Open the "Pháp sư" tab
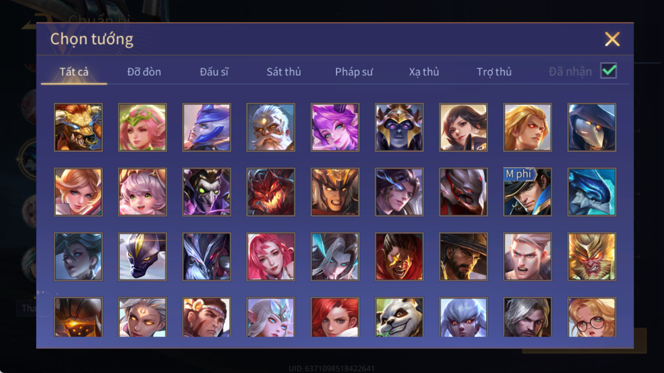This screenshot has width=664, height=373. click(354, 72)
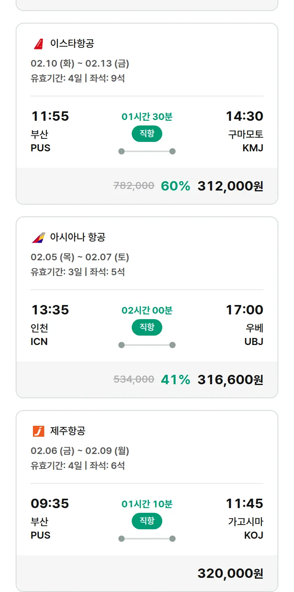Screen dimensions: 294x592
Task: Click 직항 badge on Busan–Kagoshima flight
Action: click(147, 521)
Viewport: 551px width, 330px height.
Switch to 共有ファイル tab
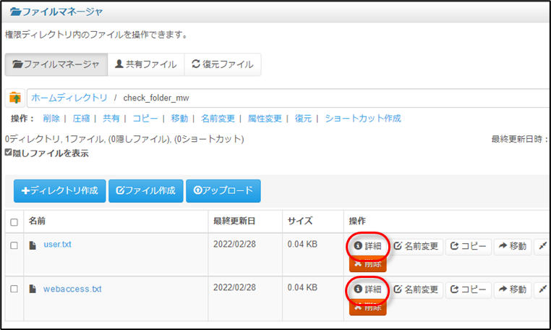(x=145, y=64)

━━━━━━━━━━

Reproduce each entry exactly as given; no pictures, please.

## Result
Open the "Pháp sư" tab
This screenshot has width=664, height=373. click(354, 72)
Screen dimensions: 294x592
Task: Click 직항 badge on Busan–Kagoshima flight
Action: click(147, 521)
Viewport: 551px width, 330px height.
Switch to 共有ファイル tab
(x=145, y=64)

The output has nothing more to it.